Private funds advisers should already be compiling inventories of the types of data that they possess and deciding what to retain, says Ethan Corey, senior counsel at Eversheds Sutherland. He adds that advisers should conduct due diligence of outsourcing providers to learn how they safeguard information.
Corey also says that advisers should have policies and procedures for data breaches, ensure that breaches don’t spread across data sources and train staff on how to spot phishing attempts.
Addressing cybersecurity risk is important for business and reputational reasons, notes Gail Bernstein, who is general counsel at the Investment Adviser Association.
“It really is ‘don’t sit and forget your risk management, don’t sit and forget your assessment of reputational risk, your assessment of business risk, your assessment of client risk,’” Bernstein says.
She adds that advisers have internal governance rules set out and include cybersecurity in due diligence of portfolio companies.
The IAA supports the SEC’s policy rationale behind the rule. Bernstein notes there is “strong alignment between the objectives of advisers and the objectives” of regulators. But she says some of proposed rule entails an impractical “prescriptive one-size-fits-all approach,” pointing to the 48-hour reporting window and the requirement for obtaining written contracts with service providers.
Bernstein notes that most advisers lack the leverage to get the kind of contractual requirements with providers that the SEC wants. She also says smaller advisers should be exempted from the reporting period.
What about cybersecurity for portfolio companies?
The SEC’s proposed cybersecurity rule for advisers doesn’t address practices for sponsors’ portfolio companies, but that doesn’t mean GPs are off the hook.
Igor Rozenblit, managing partner with Iron Road Partners, says while “there’s no single regulation that explicitly outlines advisor’s obligations for due diligence and monitoring of how their portfolio companies handle cybersecurity.” He adds that “it is implied in multiple aspects already.”
Experts tell Private Funds CFO that an obligation is implicitly covered by a 2019 fiduciary duty interpretation by the SEC for advisers.

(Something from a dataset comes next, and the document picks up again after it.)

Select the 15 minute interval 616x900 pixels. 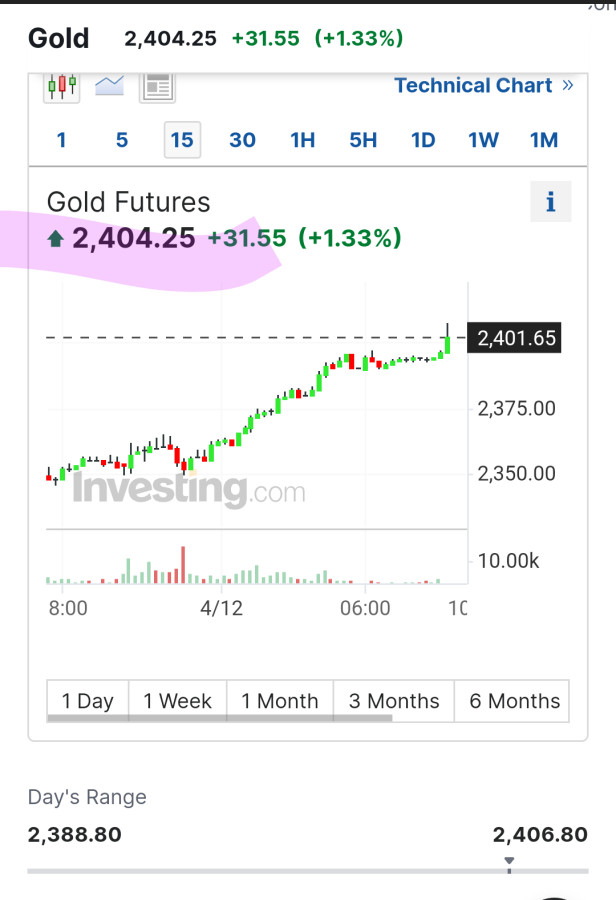pos(182,140)
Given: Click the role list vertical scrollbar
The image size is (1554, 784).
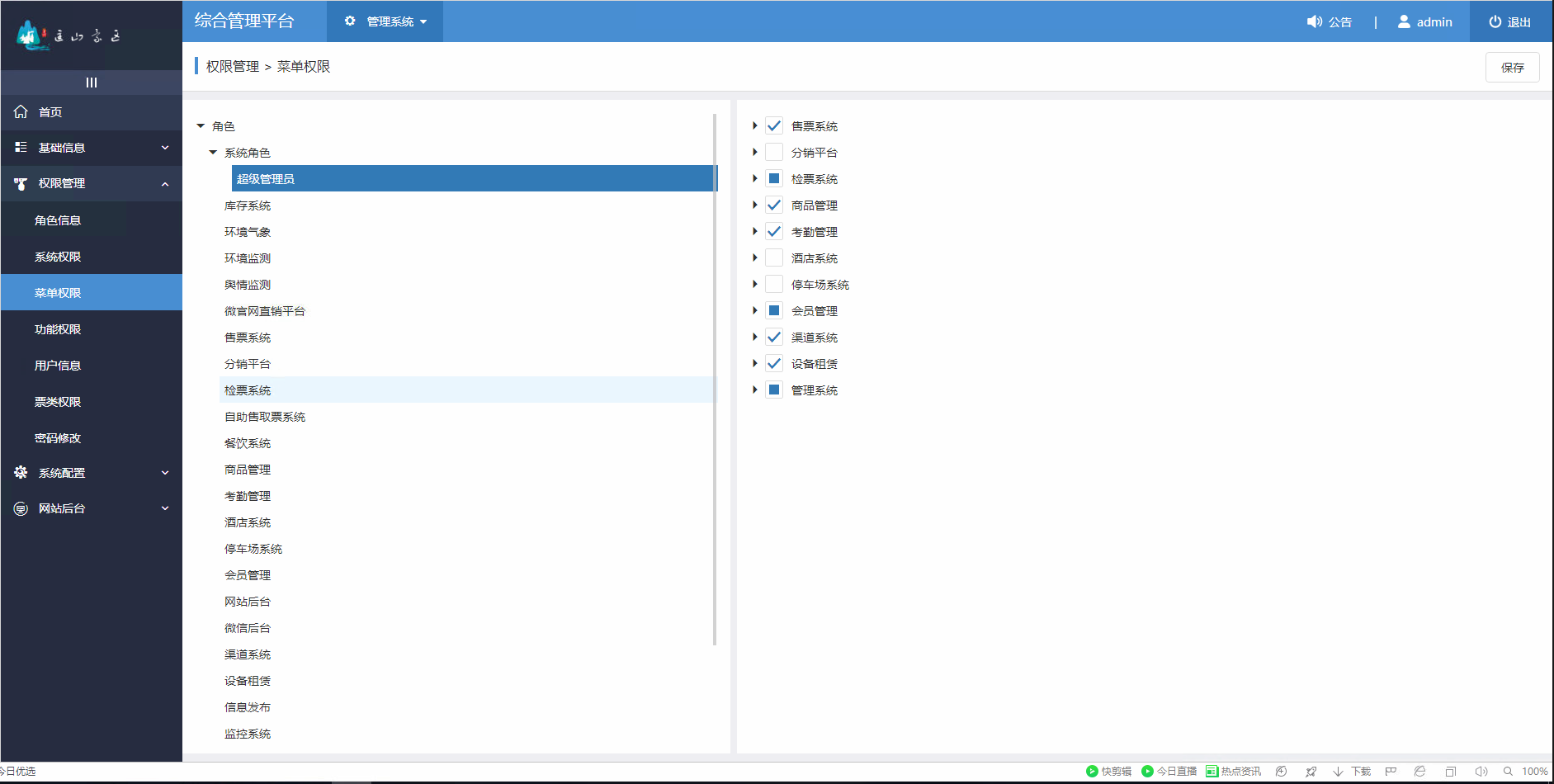Looking at the screenshot, I should tap(715, 380).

ACA’s Bergsman says that a portion within the document’s duty of care section says advisers must conduct ongoing monitoring of investments, which can be interpreted as a requirement to keep track of portfolio companies’ handling of cybersecurity.
Rozenblit, who previously co-led the private funds unit at the commission’s Division of Examinations, agrees that the 2019 interpretation is among the implied obligations. He also cites sponsors’ due diligence processes for investing as an implicit requirement that covers portfolio companies.

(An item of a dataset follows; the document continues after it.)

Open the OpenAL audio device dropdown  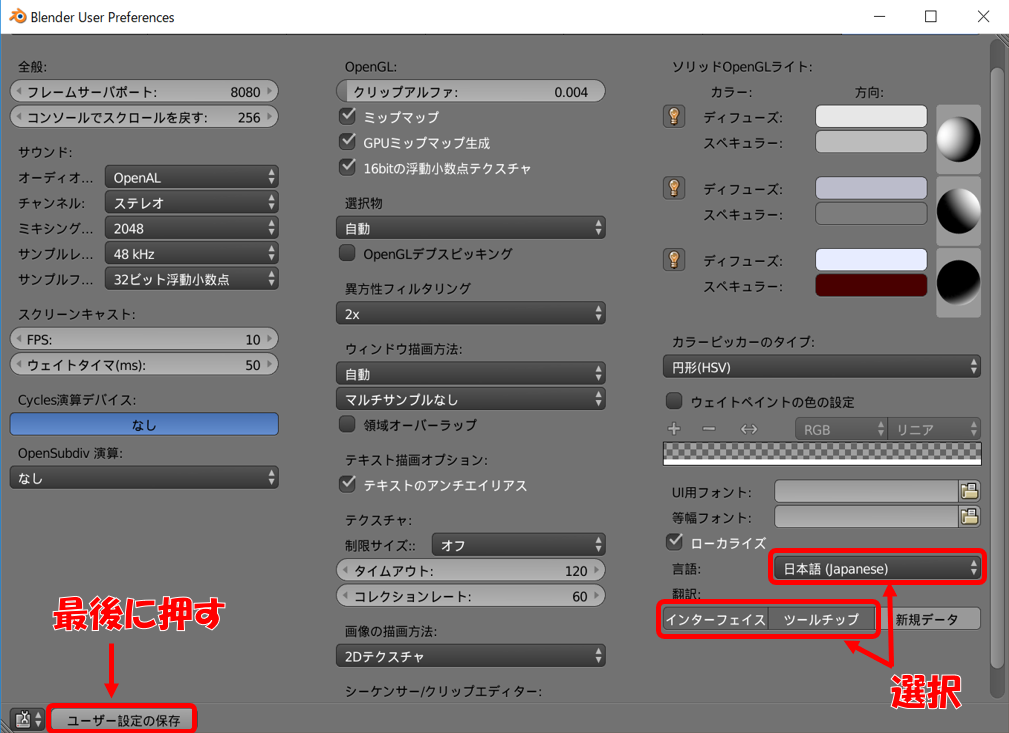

“It’s implied that you will conduct due diligence on that kind of investments you put your investors into, and this is just a logical part of due diligence,” he says.
Rozenblit notes that GPs also have cybersecurity obligations related to their portfolio companies if they include cybersecurity as due diligence and monitoring factors in their marketing materials. Additionally, sponsors have reporting obligations to investors when events occur that can significantly impact the companies’ value, which includes data breaches.
GPs need to do more than their pre-acquisition due diligence, but many are only taking “ad hoc” cybersecurity approaches with their companies during investment periods, Bergsman notes.